The Kodaira dimension of Hilbert modular threefolds

Adam Logan

arxiv: 2501.15719 · v3 · submitted 2025-01-27 · 🧮 math.NT · math.AG

The Kodaira dimension of Hilbert modular threefolds

Adam Logan This is my paper

Pith reviewed 2026-05-23 05:27 UTC · model grok-4.3

classification 🧮 math.NT math.AG

keywords Hilbert modular threefoldsKodaira dimensiongeneral typearithmetic genustotally real number fieldstotally positive elementstrace inequalitiesfractional ideals

0 comments

The pith

Many Hilbert modular threefolds of arithmetic genus 0 and 1 are of general type.

A machine-rendered reading of the paper's core claim, the machinery that carries it, and where it could break.

The paper shows that a substantial collection of Hilbert modular threefolds coming from totally real cubic fields with arithmetic genus 0 or 1 have positive enough canonical bundles to be varieties of general type. It also locates some examples where the Kodaira dimension is at least zero. The proof proceeds by verifying new combinatorial conditions on totally positive elements inside fractional ideals that make an existing method for producing pluricanonical forms apply directly. A sympathetic reader would therefore expect these arithmetic threefolds to behave like general hypersurfaces rather than ruled or Calabi-Yau varieties.

Core claim

Following a method introduced by Thomas-Vasquez and developed by Grundman, we prove that many Hilbert modular threefolds of arithmetic genus 0 and 1 are of general type, and that some are of nonnegative Kodaira dimension. The new ingredient is a detailed study of the geometry and combinatorics of totally positive integral elements x of a fractional ideal I in a totally real number field K with the property that tr(xy) < min_I tr(y) for some y >> 0 in K.

What carries the argument

The combinatorics of totally positive integral elements x of a fractional ideal I in a totally real number field K satisfying the strict trace inequality tr(xy) < min_I tr(y) for some y >> 0.

If this is right

Hilbert modular threefolds with arithmetic genus 0 or 1 frequently have Kodaira dimension exactly 3.
A nonempty subset of these threefolds has Kodaira dimension at least 0.
The same combinatorial criterion enlarges the list of cases to which the earlier method applies.
The canonical ring is generated in low degree for many of the varieties in the range studied.

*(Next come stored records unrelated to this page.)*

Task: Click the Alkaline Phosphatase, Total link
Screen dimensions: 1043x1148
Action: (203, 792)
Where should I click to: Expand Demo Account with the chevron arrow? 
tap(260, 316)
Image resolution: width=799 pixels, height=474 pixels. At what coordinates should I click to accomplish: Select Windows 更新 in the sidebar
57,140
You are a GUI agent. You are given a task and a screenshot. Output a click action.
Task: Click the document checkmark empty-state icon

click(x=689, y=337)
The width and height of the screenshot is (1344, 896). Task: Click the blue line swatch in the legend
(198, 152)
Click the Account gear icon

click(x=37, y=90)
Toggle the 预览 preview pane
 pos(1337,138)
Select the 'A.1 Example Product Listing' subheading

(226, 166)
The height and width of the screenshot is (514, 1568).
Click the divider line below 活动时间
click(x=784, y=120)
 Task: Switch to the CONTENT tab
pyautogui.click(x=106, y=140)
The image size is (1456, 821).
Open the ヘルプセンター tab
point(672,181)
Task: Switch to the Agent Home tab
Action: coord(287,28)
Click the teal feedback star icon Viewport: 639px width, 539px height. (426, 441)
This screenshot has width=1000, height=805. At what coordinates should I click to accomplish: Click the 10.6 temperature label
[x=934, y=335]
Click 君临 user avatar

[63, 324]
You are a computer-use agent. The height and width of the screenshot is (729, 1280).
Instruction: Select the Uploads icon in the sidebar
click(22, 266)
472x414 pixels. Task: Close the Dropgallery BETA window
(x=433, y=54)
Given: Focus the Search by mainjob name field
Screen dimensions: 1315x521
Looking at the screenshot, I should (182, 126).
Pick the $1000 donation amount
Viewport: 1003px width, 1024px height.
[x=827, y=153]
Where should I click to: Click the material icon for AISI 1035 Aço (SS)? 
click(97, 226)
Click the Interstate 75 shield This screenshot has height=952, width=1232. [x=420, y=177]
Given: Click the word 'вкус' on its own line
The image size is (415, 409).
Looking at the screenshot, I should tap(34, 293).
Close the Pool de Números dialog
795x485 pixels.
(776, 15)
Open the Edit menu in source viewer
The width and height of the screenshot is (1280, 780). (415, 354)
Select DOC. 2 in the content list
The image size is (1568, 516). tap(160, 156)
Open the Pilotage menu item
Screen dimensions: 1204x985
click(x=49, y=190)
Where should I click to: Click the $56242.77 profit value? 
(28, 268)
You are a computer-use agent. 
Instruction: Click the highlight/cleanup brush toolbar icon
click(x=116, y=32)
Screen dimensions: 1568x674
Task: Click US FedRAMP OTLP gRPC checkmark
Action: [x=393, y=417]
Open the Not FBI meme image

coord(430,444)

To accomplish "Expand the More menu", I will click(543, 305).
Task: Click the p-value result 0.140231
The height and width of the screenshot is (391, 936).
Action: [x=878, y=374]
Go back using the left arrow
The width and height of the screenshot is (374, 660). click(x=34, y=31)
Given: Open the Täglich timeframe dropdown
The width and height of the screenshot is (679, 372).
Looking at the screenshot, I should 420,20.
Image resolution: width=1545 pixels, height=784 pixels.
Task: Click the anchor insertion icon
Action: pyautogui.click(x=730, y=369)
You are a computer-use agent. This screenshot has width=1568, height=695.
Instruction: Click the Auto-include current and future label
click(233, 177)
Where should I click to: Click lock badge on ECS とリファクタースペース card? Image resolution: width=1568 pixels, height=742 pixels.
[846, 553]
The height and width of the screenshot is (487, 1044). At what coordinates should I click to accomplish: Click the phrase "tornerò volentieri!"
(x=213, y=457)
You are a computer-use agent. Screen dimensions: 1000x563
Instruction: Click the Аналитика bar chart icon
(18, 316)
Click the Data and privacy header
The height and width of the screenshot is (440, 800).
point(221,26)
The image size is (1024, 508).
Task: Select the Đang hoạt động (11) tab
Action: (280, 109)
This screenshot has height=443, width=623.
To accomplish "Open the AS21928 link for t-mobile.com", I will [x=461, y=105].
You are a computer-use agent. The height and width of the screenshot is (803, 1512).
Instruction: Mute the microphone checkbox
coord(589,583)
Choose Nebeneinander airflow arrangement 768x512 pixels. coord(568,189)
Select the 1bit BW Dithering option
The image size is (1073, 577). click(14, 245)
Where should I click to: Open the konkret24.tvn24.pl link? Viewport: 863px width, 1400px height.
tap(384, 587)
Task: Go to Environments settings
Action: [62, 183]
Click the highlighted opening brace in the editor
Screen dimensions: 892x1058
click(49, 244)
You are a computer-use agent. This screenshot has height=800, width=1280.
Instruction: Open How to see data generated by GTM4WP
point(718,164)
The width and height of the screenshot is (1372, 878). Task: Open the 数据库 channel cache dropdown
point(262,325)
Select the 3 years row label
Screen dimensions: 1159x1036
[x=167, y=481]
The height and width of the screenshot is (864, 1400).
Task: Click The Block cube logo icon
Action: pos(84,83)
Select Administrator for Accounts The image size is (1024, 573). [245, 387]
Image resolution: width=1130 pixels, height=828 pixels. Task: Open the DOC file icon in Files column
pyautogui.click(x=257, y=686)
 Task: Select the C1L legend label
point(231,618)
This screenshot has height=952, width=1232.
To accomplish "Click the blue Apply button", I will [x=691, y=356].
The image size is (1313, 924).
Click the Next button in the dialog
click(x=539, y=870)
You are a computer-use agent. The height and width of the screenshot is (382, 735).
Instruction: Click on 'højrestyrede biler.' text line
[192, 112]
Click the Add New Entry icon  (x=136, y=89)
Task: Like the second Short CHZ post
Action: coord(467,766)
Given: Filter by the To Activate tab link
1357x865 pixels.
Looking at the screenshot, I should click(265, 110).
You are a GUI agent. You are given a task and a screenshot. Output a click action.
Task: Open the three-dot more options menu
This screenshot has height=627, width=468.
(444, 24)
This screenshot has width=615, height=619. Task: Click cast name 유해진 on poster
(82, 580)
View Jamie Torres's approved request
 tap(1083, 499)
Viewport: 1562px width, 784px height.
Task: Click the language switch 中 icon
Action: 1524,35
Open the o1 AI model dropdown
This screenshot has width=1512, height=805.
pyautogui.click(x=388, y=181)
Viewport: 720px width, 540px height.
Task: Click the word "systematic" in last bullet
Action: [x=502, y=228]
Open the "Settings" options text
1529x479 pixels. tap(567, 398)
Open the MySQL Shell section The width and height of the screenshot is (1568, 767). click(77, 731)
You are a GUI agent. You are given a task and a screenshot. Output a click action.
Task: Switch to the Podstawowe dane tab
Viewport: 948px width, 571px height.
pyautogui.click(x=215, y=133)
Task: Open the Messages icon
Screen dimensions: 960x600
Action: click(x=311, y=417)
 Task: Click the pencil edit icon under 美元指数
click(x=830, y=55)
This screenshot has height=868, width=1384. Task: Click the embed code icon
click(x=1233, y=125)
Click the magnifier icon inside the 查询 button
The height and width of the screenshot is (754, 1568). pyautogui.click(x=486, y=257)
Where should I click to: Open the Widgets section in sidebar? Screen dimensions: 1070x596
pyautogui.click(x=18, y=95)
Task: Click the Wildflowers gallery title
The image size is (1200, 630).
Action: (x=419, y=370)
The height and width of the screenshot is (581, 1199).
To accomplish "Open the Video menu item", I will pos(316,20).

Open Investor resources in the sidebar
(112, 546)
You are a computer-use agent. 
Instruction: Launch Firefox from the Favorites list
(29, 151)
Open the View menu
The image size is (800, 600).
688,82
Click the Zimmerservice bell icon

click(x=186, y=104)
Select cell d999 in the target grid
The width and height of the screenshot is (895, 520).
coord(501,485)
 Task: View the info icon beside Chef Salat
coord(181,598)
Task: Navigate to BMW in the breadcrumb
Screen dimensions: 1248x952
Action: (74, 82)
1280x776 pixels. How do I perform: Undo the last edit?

Where Pith is reading between the lines

These are editorial extensions of the paper, not claims the author makes directly.

The same trace condition may be checkable by computer for additional cubic fields, producing further examples.
If the condition holds uniformly, it would imply that almost all Hilbert modular threefolds with small arithmetic genus are of general type.
The geometry of these special elements may also control the minimal model or the automorphism group of the threefold.

Load-bearing premise

The Thomas-Vasquez-Grundman method carries over once the new trace inequalities on totally positive elements have been checked for the fields under consideration.

What would settle it

An explicit Hilbert modular threefold of arithmetic genus 0 or 1 whose Kodaira dimension is strictly less than 3, or a case where no such totally positive element x satisfying the trace bound exists.

Figures

Figures reproduced from arXiv: 2501.15719 by Adam Logan.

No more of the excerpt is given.